I am creating a dataloader from a Subset as follows:

dataset = torch.utils.data.TensorDataset(torch.rand(100))
train_subset, test_subset = torch.utils.data.random_split(dataset, [80, 20])
train_loader = torch.utils.data.DataLoader(train_subset, batch_size = 10)
test_loader = torch.utils.data.DataLoader(test_subset, batch_size = 10)

How can we get the i-th batch directly, without a for-loop? I am doing the following:

train_loader.dataset.dataset[train_loader.dataset.indices][0][list(train_loader.batch_sampler)[i]]

which looks ugly and I was wondering if there is a better way.

Oli · March 3, 2020, 7:58pm

You can get a sample at index i with train_subset[i]. Since your dataloaders arent shuffled, you can calculate which indices you want and slice the dataset

train_subset[i:i+ batch_size]

kuzand · March 3, 2020, 9:43pm

What if instead of the TensorDataset (which I used to simplify the example) I have ImageDataset and moreover I use a sampler (WeightedRandomSampler) for dataloader?

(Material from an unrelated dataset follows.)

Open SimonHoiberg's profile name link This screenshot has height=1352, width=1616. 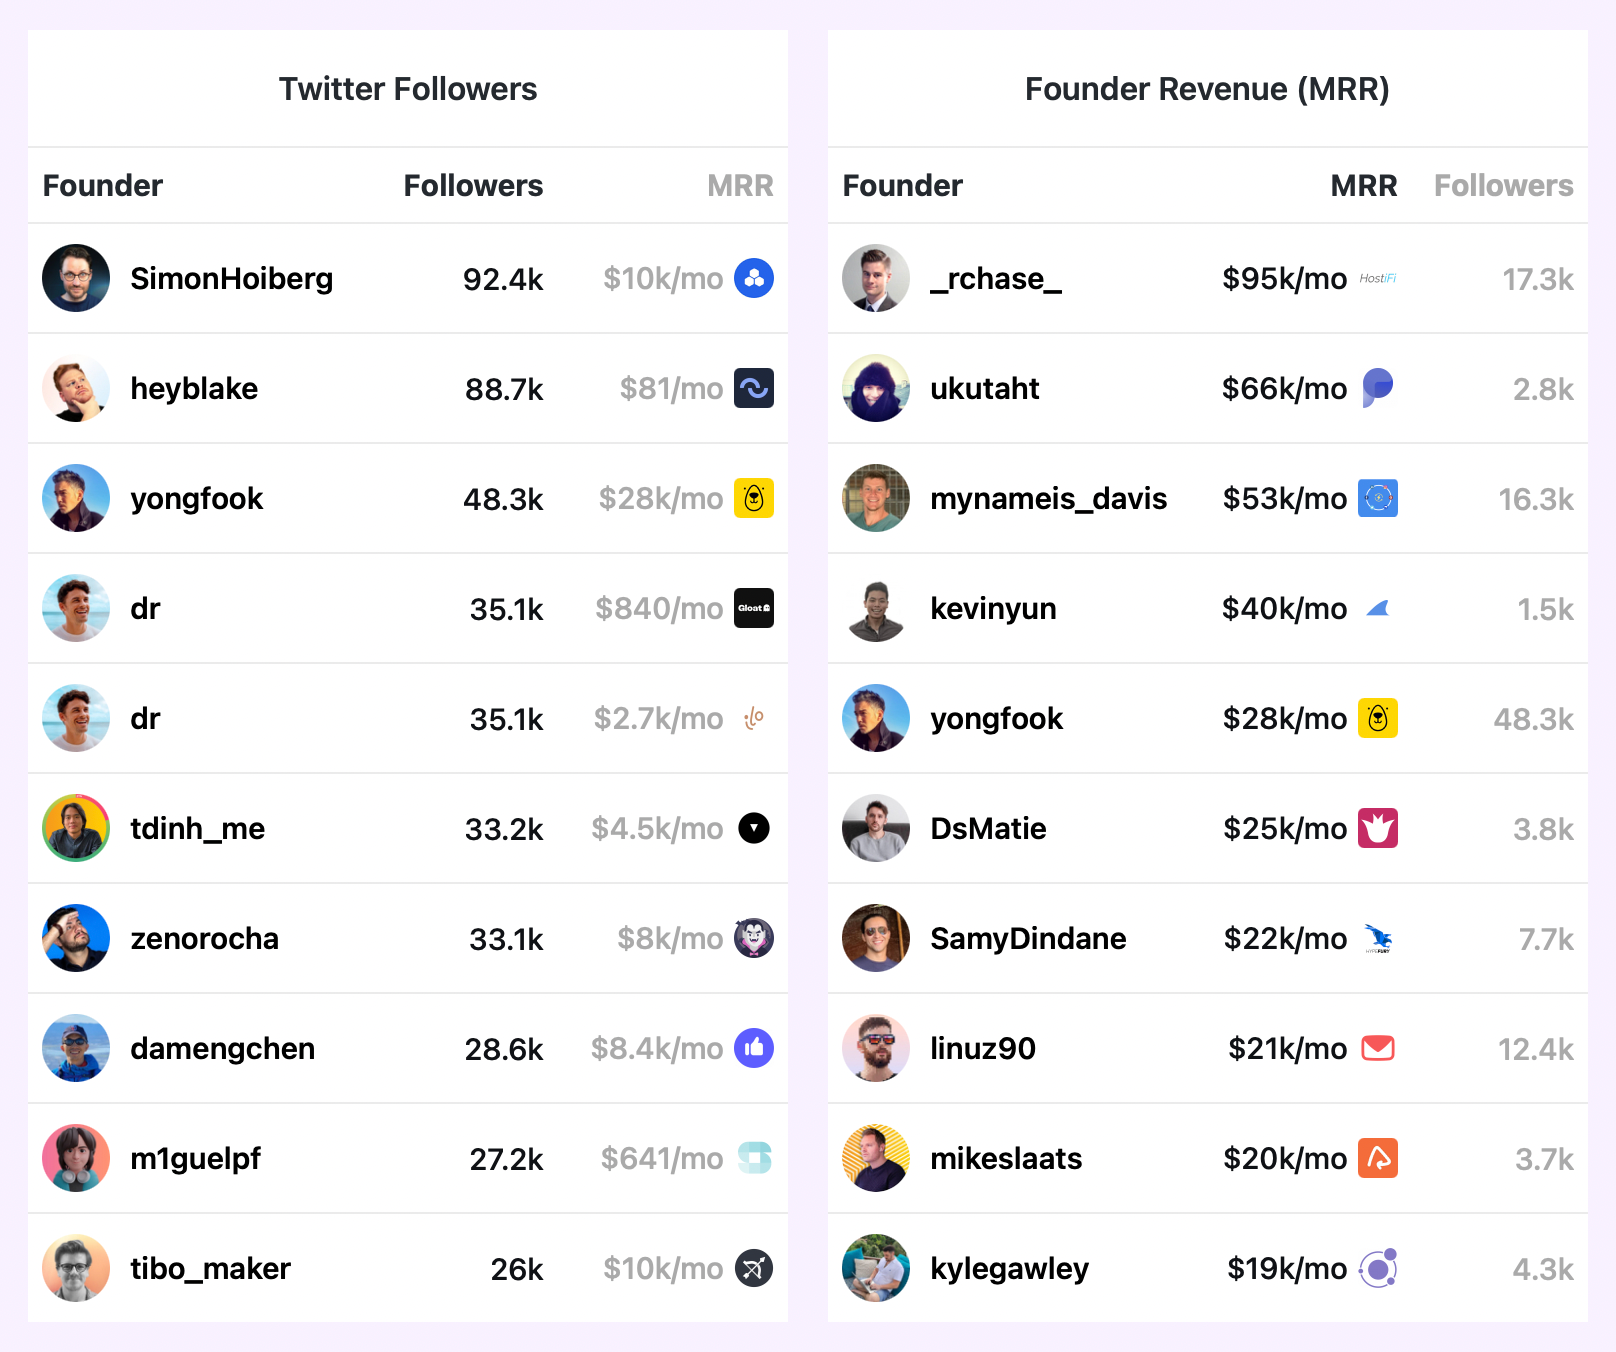(x=232, y=278)
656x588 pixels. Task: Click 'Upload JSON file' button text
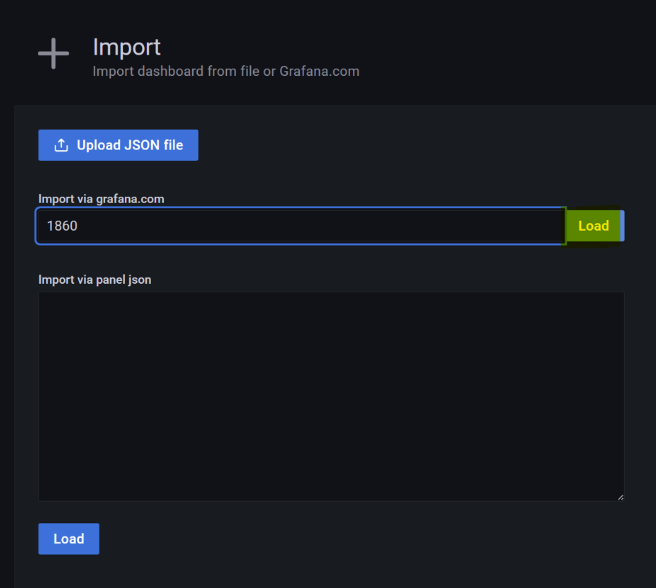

Oli · March 4, 2020, 4:27pm

I don’t know how to solve that in a few lines of code. If you can get a hold of the indicies for the i-th batch you can easily slice it out of a custom dataset (ImageDataset in your case I guess).

I’ve done a sampler before where I manually shuffled the indicies which allowed me to do similar things do what you describe. Perhaps you could wrap the WeightedRandomSampler class and do something similar for yourself?